(Stored data)
----------------------------------------

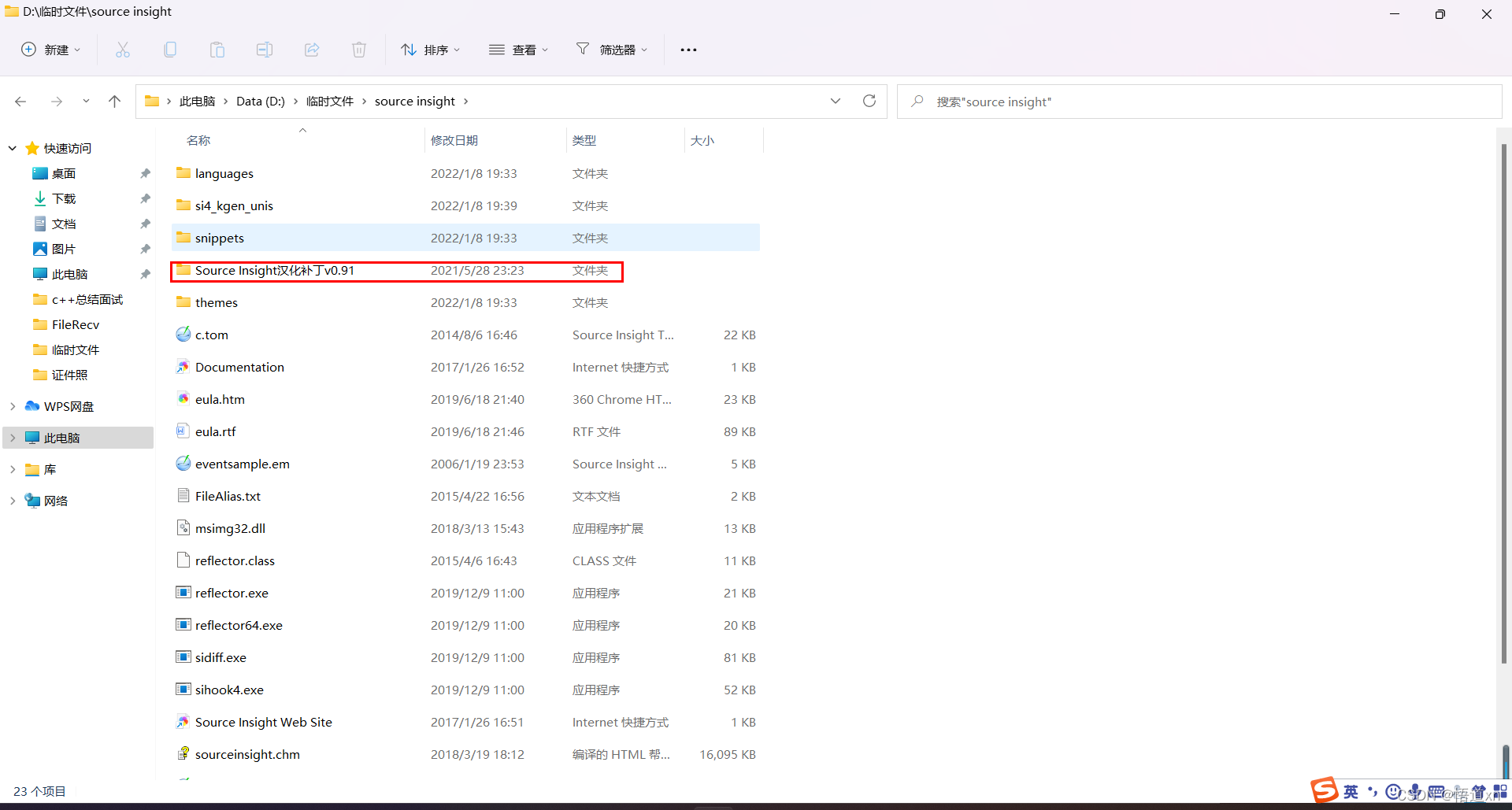Cut the selected item using the scissors icon
This screenshot has height=810, width=1512.
click(123, 49)
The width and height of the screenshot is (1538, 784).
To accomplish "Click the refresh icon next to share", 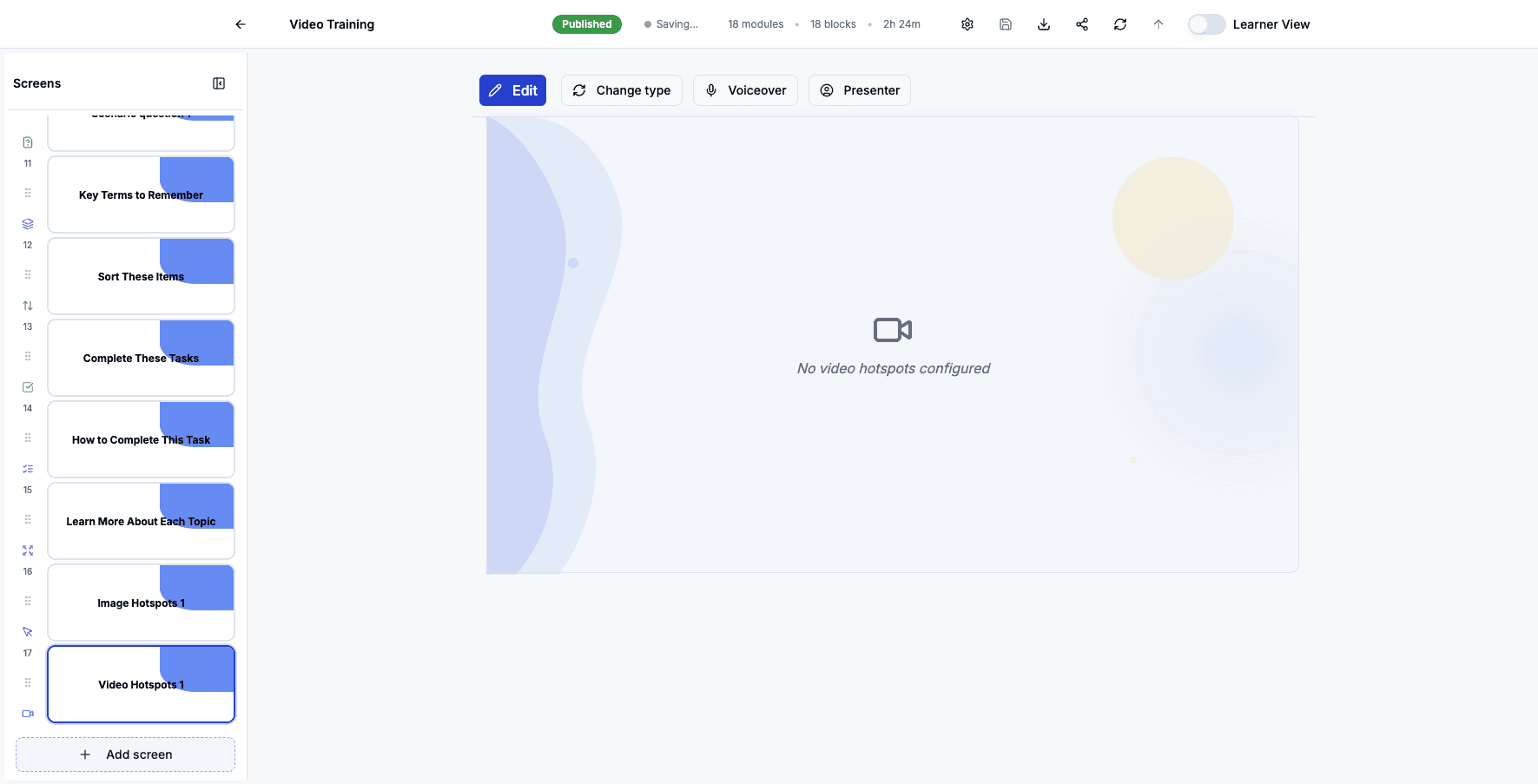I will [x=1120, y=24].
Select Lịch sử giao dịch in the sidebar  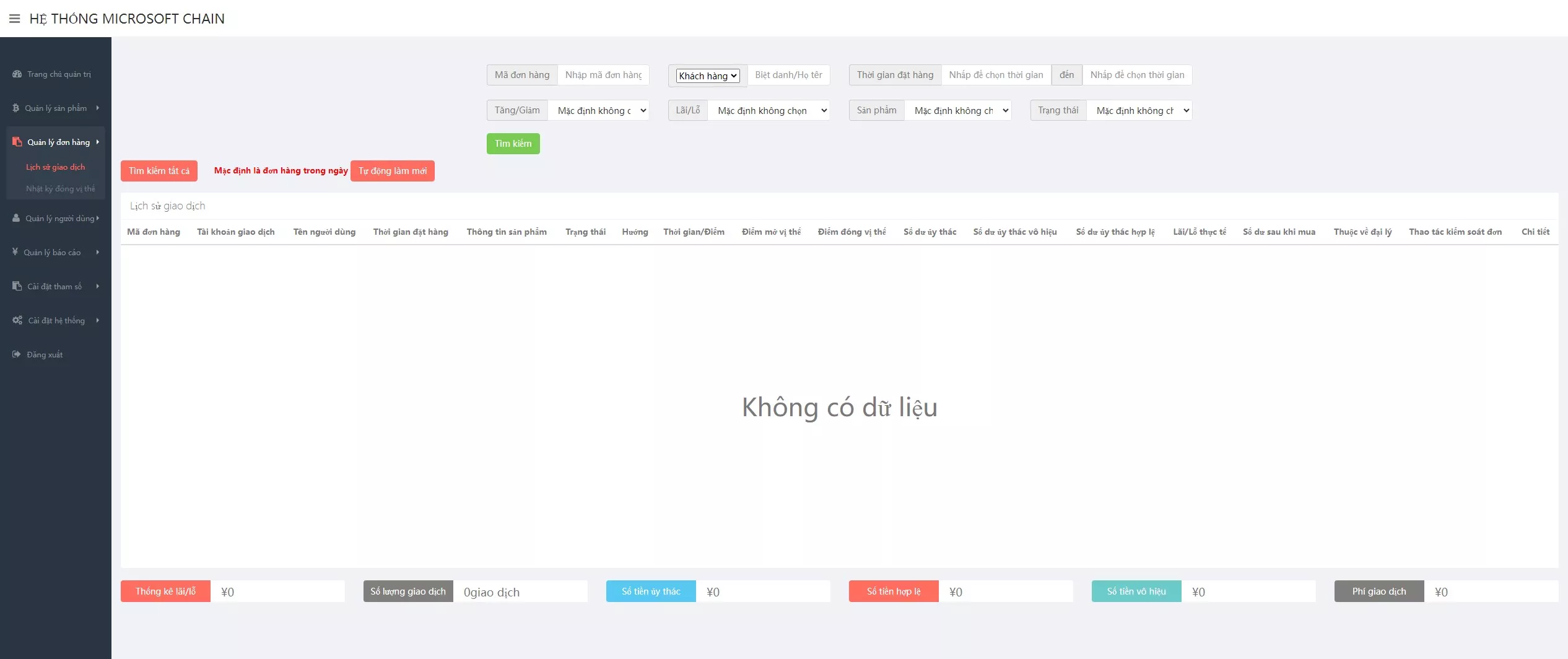(x=56, y=167)
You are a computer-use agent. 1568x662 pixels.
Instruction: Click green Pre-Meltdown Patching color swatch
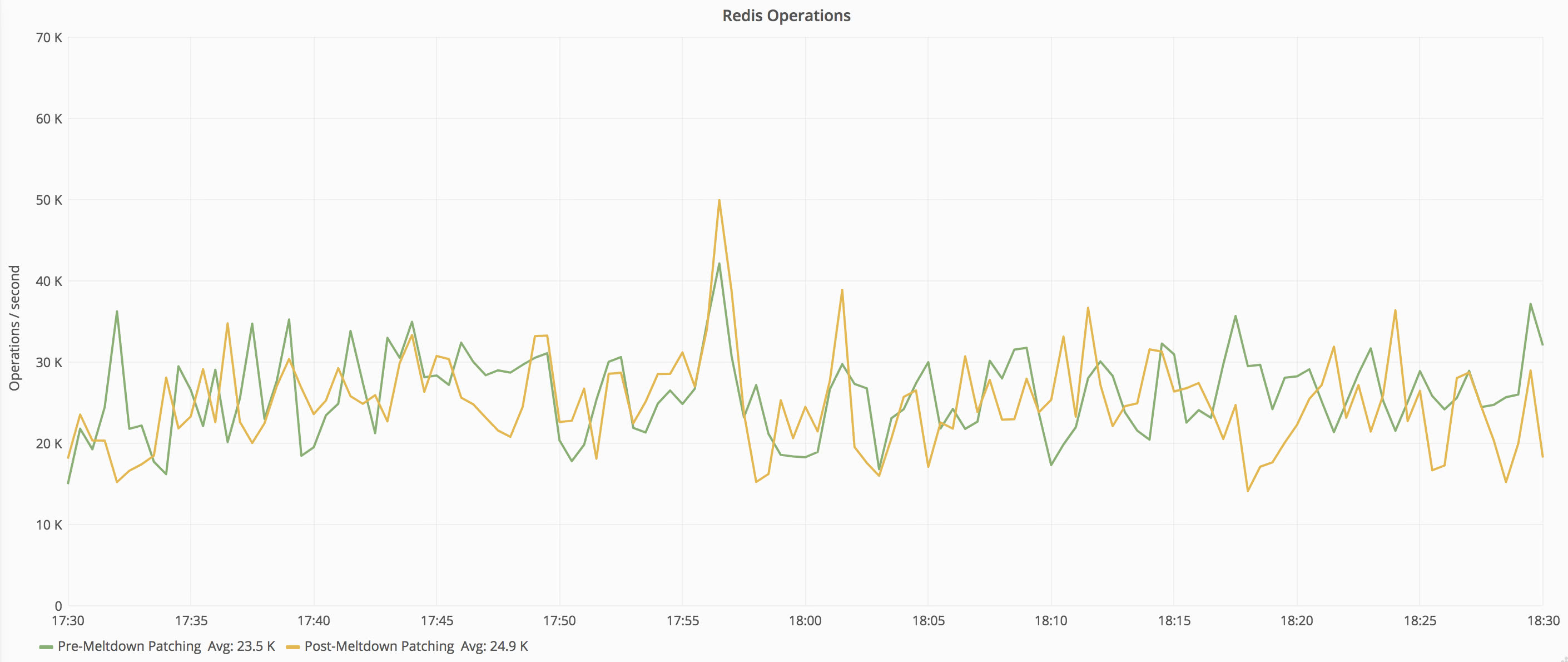46,647
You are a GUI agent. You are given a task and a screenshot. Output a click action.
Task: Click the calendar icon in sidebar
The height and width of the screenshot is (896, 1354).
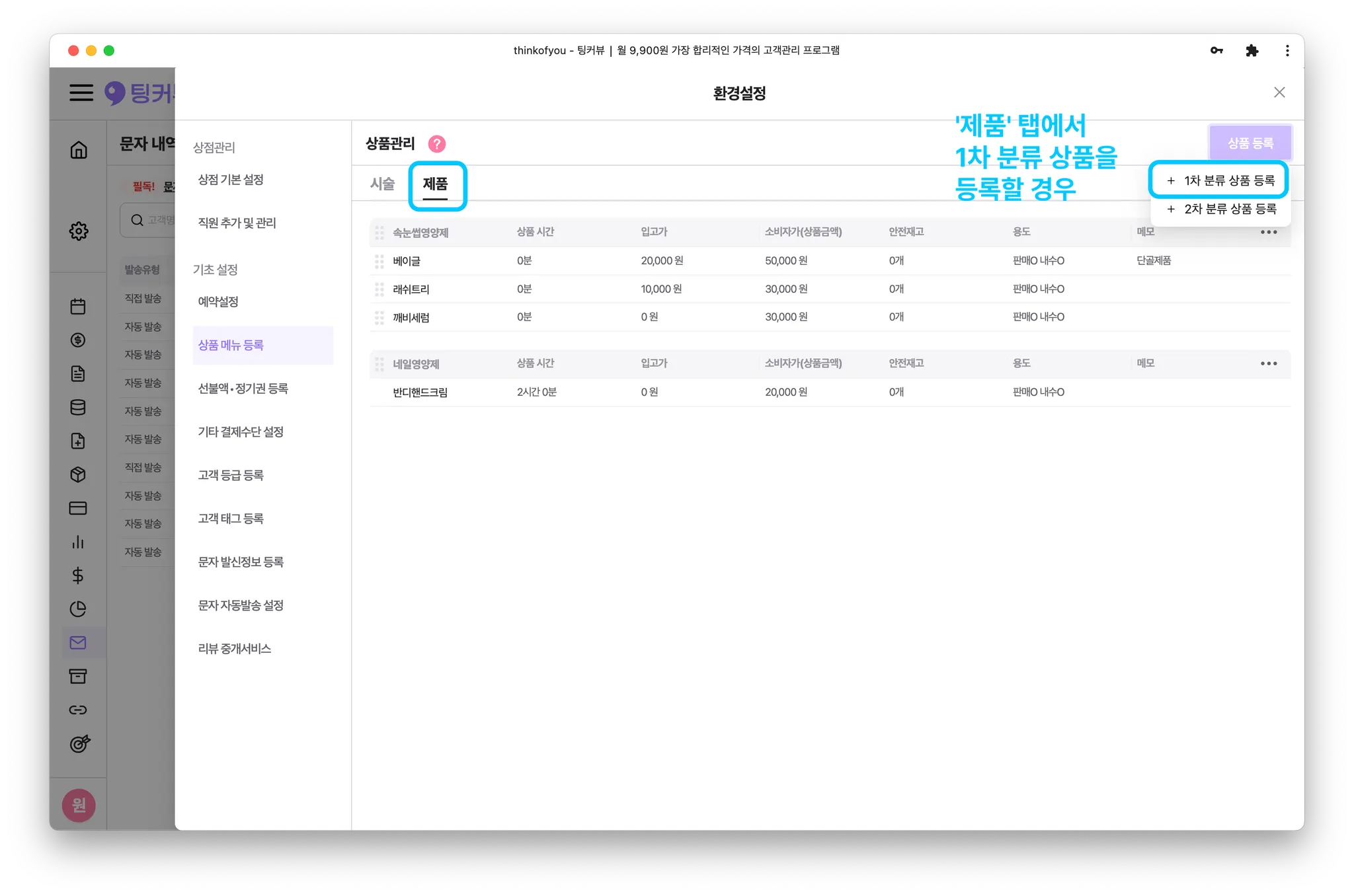coord(78,307)
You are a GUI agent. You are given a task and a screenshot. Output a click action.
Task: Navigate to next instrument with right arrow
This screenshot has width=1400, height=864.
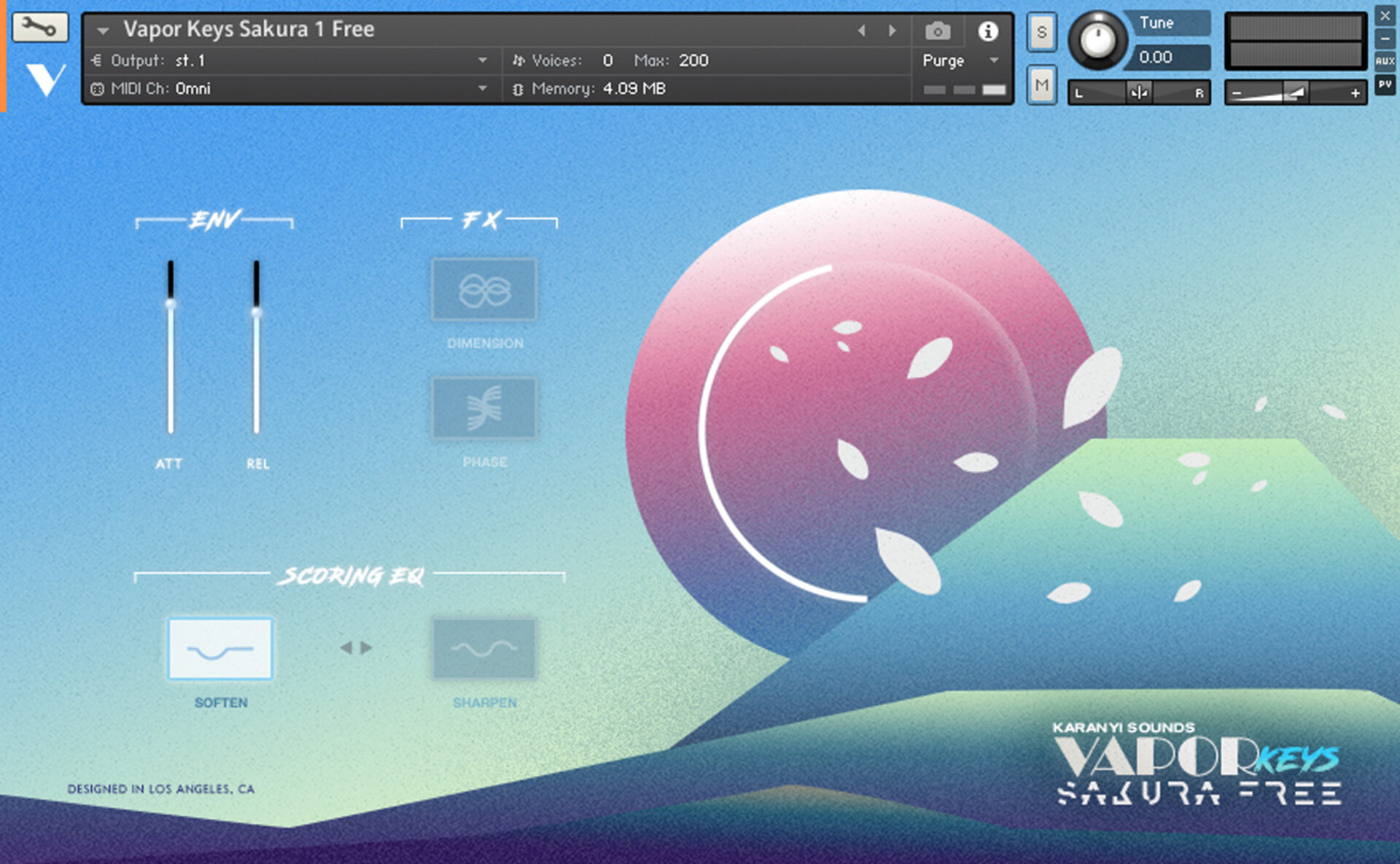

----------------------------------------

Leave the pictures out. Extract exactly the lines running from the one with "Instruction: Click green" through the last entry, both ends included.

● **EXERCISE RESULT**
Instruction: Click green Pre-Meltdown Patching color swatch
46,647
You are a GUI agent. You are given a task and a screenshot. Output a click action.
Task: Click the calendar icon in sidebar
The height and width of the screenshot is (896, 1354).
coord(78,307)
You are a GUI agent. You are given a task and a screenshot. Output a click action.
Task: Navigate to next instrument with right arrow
This screenshot has width=1400, height=864.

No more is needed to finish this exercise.